Film Review: The Bang Bang Club
1.- In general, what did you like and disliked about the film?
I really liked the movie in general, it is nice to see a perspective of photographers and journalists in tough situations, this specific aspects of their lives is not usually portrayed, at least in what I have seen in movies, they are always represented writing or taking photos of conflicts in Europe or US.
I also liked how they did not portray them as heroes that saved the world, they were humans doing their job that were consumed by the feeling of competition and of winning the first place in photography and tragedy captured in them. The most terrible the picture, the better.
What I liked and made me think (and still does) was how Kevin Carter felt about his photo of the famished little girl, because it shows how he forgot that he was taking photos of humans and that he could do something about it.
As you said in your blog, the director make it feel as if you were in there, and I truly enjoyed it, because the photographers angered me more, like I did not want to be in such places.
2.- How does the film make you think about your future role as journalists and film makers/producers/creators/directors?
As a future journalist, I have to say that I was quite shocked by their ethics. It was so, so wrong, I was so angered by how they behaved, they completely stopped seeing the people as humans, the just saw them as moments to be forever immortalized, it got even worse after Greg Marinovich won the Pulitzer Prize. I felt as if their were scavengers.

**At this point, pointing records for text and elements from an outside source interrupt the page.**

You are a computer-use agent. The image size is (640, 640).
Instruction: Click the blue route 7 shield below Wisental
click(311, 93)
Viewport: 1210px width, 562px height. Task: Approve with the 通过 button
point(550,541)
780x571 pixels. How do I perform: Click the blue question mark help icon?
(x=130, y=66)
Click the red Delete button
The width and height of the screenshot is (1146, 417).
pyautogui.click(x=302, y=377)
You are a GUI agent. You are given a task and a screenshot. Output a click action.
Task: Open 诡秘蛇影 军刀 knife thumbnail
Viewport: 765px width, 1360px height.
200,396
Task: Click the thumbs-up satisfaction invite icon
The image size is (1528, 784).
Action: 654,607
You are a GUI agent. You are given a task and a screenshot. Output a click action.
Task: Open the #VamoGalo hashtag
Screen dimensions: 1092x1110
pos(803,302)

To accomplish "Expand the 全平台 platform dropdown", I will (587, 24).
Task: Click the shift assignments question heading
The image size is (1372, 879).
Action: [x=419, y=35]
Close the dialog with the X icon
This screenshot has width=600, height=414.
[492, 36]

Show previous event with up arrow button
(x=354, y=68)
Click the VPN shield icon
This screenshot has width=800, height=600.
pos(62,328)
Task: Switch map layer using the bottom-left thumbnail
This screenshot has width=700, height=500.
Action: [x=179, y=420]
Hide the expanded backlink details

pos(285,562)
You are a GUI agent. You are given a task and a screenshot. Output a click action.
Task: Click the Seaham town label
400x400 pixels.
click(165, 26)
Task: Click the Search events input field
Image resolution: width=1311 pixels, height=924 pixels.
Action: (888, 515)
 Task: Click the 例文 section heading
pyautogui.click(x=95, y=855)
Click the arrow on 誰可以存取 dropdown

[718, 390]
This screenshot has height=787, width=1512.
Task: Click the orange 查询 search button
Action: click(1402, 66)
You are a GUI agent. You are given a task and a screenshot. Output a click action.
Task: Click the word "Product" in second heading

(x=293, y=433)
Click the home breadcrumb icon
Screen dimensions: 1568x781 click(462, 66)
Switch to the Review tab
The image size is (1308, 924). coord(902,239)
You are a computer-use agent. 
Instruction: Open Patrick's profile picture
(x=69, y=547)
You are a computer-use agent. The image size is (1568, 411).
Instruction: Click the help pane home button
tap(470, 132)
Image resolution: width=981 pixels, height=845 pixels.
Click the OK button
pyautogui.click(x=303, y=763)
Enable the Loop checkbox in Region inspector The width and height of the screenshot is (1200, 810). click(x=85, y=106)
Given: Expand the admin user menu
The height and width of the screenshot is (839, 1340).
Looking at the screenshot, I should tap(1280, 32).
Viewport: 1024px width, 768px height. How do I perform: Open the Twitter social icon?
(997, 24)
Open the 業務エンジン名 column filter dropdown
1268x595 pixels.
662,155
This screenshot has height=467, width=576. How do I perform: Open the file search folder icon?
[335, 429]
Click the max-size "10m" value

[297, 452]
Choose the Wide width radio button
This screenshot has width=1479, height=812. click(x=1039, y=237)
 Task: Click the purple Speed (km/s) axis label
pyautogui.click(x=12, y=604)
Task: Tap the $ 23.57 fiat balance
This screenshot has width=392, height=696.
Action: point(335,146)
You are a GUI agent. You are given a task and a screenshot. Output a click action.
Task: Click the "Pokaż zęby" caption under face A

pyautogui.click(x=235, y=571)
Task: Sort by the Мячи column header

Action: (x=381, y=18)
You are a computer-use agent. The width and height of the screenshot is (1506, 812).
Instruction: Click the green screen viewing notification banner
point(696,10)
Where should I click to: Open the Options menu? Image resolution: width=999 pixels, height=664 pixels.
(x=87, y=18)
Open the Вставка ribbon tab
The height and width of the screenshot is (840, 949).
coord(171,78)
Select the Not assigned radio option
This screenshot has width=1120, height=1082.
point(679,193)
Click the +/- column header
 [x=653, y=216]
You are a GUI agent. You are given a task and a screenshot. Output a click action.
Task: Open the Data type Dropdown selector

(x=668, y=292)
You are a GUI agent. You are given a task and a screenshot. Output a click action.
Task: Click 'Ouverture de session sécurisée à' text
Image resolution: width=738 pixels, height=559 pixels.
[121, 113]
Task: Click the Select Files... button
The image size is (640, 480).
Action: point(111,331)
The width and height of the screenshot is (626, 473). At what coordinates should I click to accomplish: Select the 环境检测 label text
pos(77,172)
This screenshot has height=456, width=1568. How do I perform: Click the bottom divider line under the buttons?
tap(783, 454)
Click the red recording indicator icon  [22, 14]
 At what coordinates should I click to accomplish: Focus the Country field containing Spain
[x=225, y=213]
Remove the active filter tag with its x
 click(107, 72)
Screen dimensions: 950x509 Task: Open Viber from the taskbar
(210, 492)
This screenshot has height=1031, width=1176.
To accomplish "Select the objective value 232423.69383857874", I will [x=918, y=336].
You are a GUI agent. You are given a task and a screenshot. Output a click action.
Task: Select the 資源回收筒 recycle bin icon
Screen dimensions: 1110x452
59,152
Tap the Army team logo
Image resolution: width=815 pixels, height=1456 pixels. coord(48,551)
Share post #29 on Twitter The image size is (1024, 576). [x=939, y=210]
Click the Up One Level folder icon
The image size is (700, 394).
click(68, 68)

I hope that, if I work as a journalist in the future, I don't loose my ethics and my sense of respect towards the people and the environment. I can not describe my feelings, as I said before, I was shocked because it made me realize that sometimes we forget our limits and surpass was is correct and what not. I think the worst part was when they were taking photos besides the Blue Helmets, they did not just risk their own lives, but also the ones of those supposed to peacekeeping.
3.- In the film, and various of the other films, we have seen how black South Africans went to vote massively in April 1994 to steal the downfall of the apartheid system with electoral triumph of Nelson Mandela and the ANC, now more than 20 years later, we see many of the problems originated during the apartheid are still present such as land inequality, class inequality, unemployment, etc. How have the dreams from the anti-apartheid struggle played out since the ANC has been in power?
I think the Freedom charter was forgotten. The majority of black South Africans are still struggling to regain spaces dominated by white people, and to have a place in the high profit jobs. It saddens me so much that all those beautiful dreams are still undone. It seems as if they don't recall what they went trough.
I think that the ANC got lost in their power and dedicated themselves to search an increase in their GDP, but that does not mean that the money will go to the people that have been impoverished by the unfairness of past regimes.
I agree with you about the fact that the ANC has undergone the same process as "La Concertación in Chile". They have a lot of similarities, like the fact that they both came to power after a dictatorial regime (I think apartheid was a kind of dictatorship), that they made a lot of neoliberal reforms that did not benefit the poorest part of the countries. They are also similar in how they use their status of liberators to make some sort of blackmail to obtain the votes.
I truly hope that in South Africa will come a president that will respect their people wishes and necessities, they deserve it so much after all that suffering.
The process that South Africa lives and has lived with the end of the apartheid is extense and slowly, but one day they will can really say that they are a country in peace, with a horrible history but with the capacity of evolutionate and forgive.